**THE EXERCISE**
Write out the lines of the records from the one containing "Contact Us (551, 258)" through the last line, inclusive, as a JSON list of strings with one string per line and no blank lines. Leave out the pictures.

* START DATA ENTRIES *

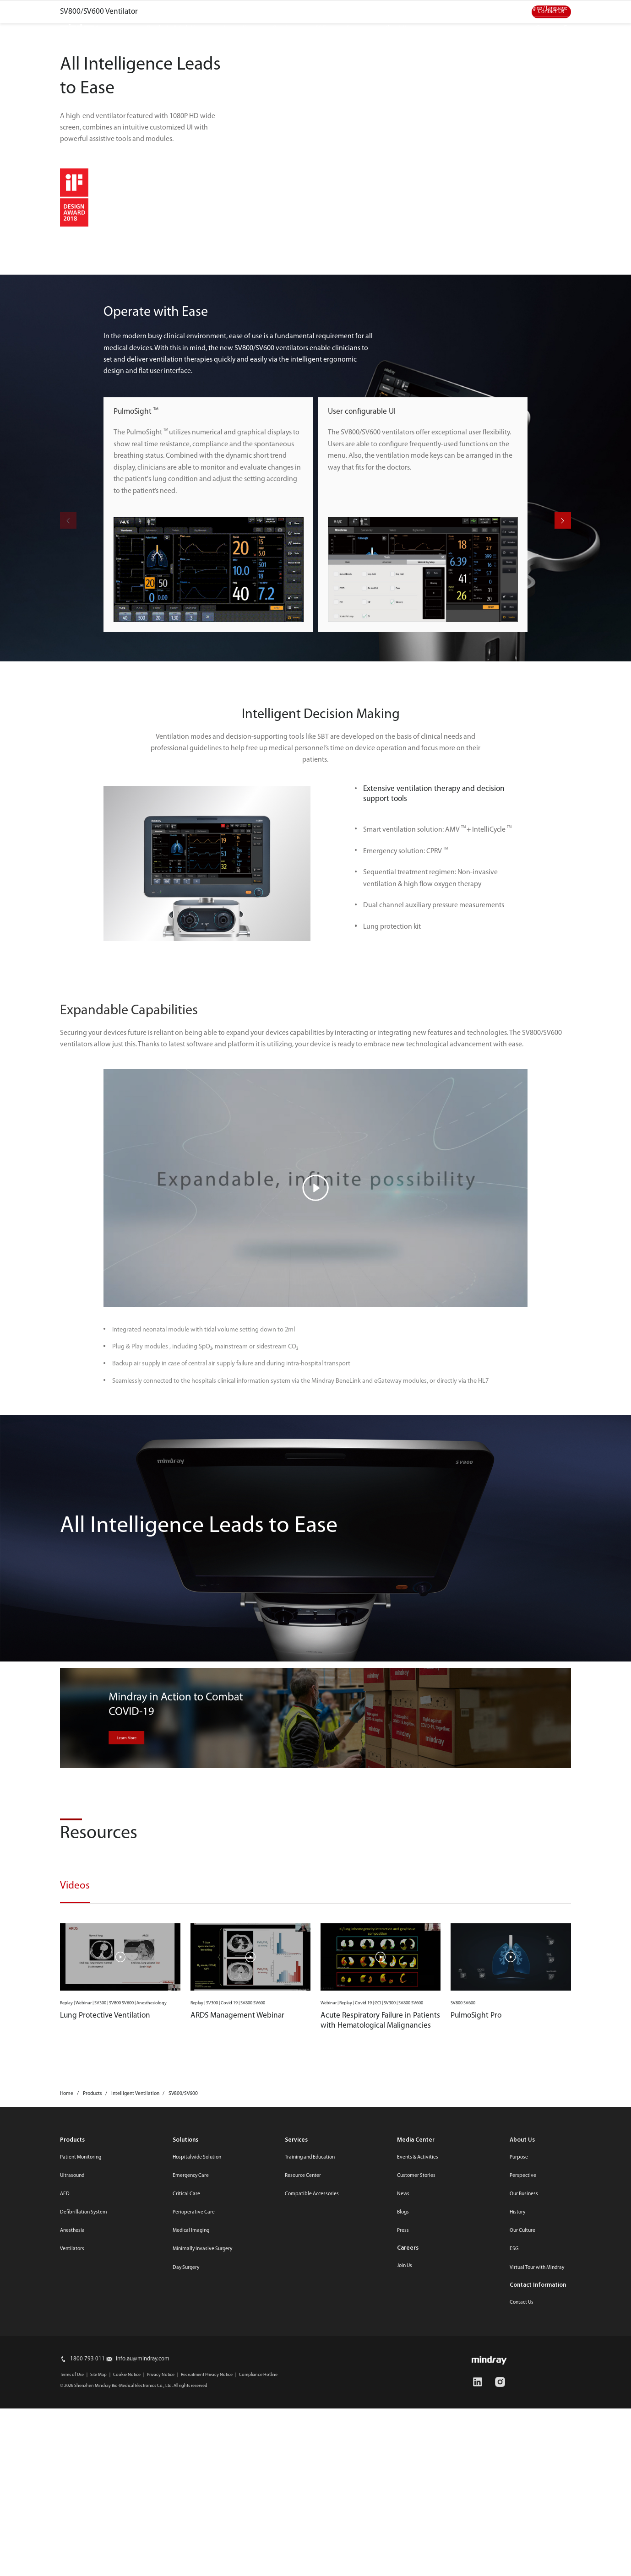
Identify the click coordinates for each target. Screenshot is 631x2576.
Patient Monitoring (80, 2447)
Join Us (404, 2555)
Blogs (403, 2502)
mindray (79, 28)
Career (355, 28)
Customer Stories (416, 2465)
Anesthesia (72, 2520)
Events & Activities (417, 2447)
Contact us (469, 8)
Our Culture (522, 2520)
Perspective (523, 2465)
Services (284, 28)
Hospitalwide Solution (197, 2447)
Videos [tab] (75, 2175)
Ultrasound (72, 2465)
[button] (563, 810)
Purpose (519, 2447)
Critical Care (186, 2483)
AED (65, 2483)
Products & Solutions (175, 28)
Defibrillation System (83, 2502)
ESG (321, 28)
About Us (396, 28)
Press (403, 2520)
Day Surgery (186, 2557)
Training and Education (310, 2447)
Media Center (423, 8)
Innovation (238, 28)
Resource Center (303, 2465)
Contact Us (551, 258)
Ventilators (72, 2538)
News (403, 2483)
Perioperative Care (194, 2502)
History (517, 2502)
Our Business (524, 2483)
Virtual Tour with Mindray (537, 2557)
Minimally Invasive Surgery (202, 2538)
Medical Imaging (191, 2520)
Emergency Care (191, 2465)
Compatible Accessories (312, 2483)
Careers (408, 2538)
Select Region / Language (539, 8)
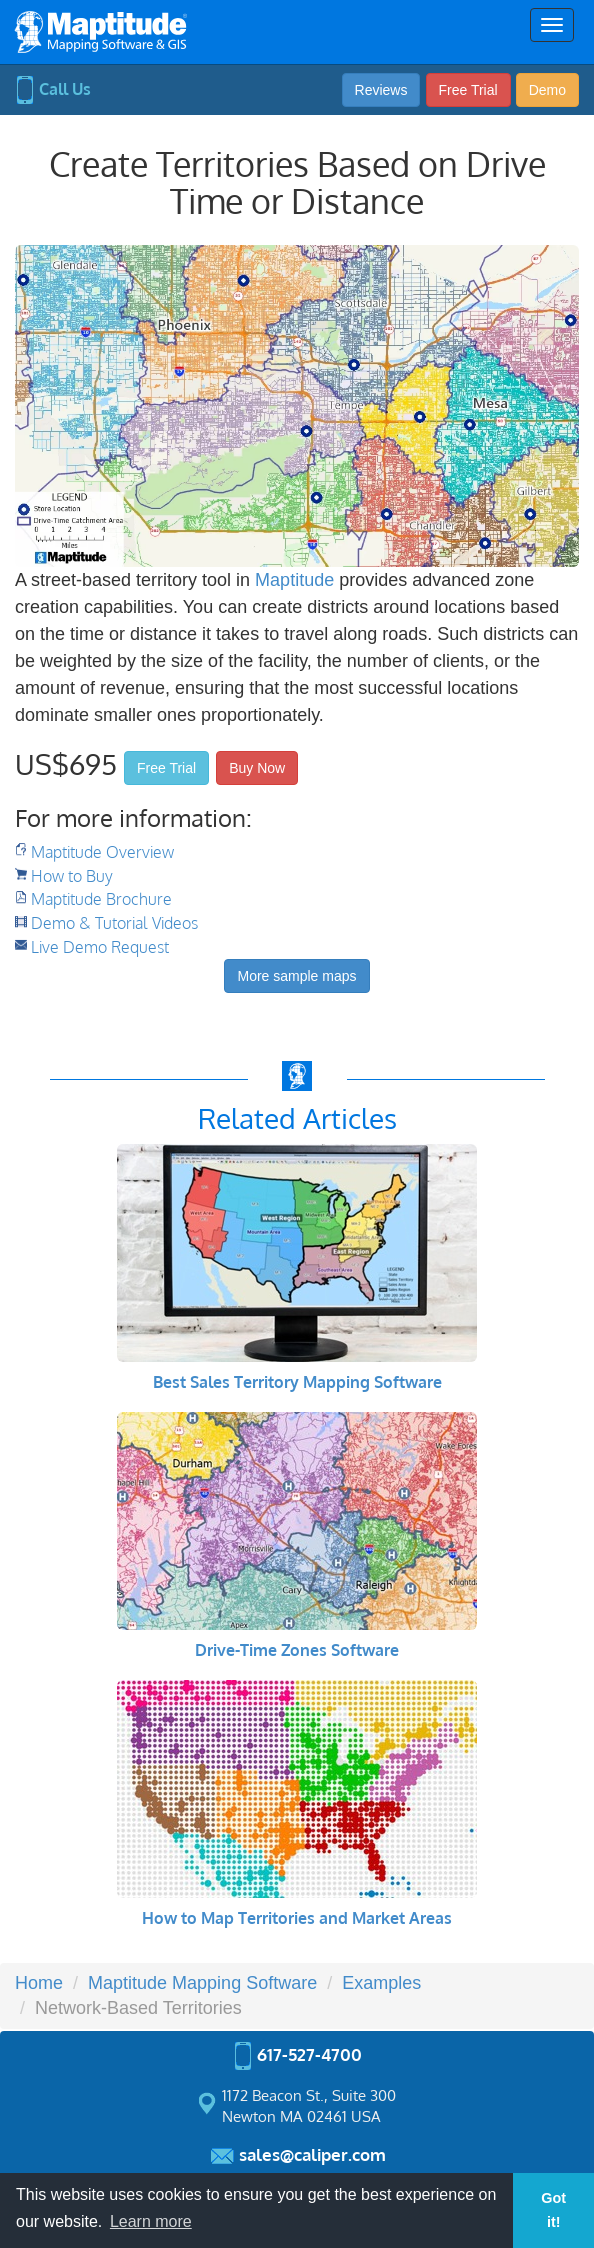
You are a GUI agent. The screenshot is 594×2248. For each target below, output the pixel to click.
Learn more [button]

* END DATA ENTRIES *

**ANSWER FOR THIS EXERCISE**
[
  "Contact Us (551, 258)",
  "Ventilators (72, 2538)",
  "News (403, 2483)",
  "Perioperative Care (194, 2502)",
  "History (517, 2502)",
  "Our Business (524, 2483)",
  "Virtual Tour with Mindray (537, 2557)",
  "Minimally Invasive Surgery (202, 2538)",
  "Medical Imaging (191, 2520)",
  "Emergency Care (191, 2465)",
  "Compatible Accessories (312, 2483)",
  "Careers (408, 2538)",
  "Select Region / Language (539, 8)",
  "You are a GUI agent. The screenshot is 594×2248. For each target below, output the pixel to click.",
  "Learn more [button]"
]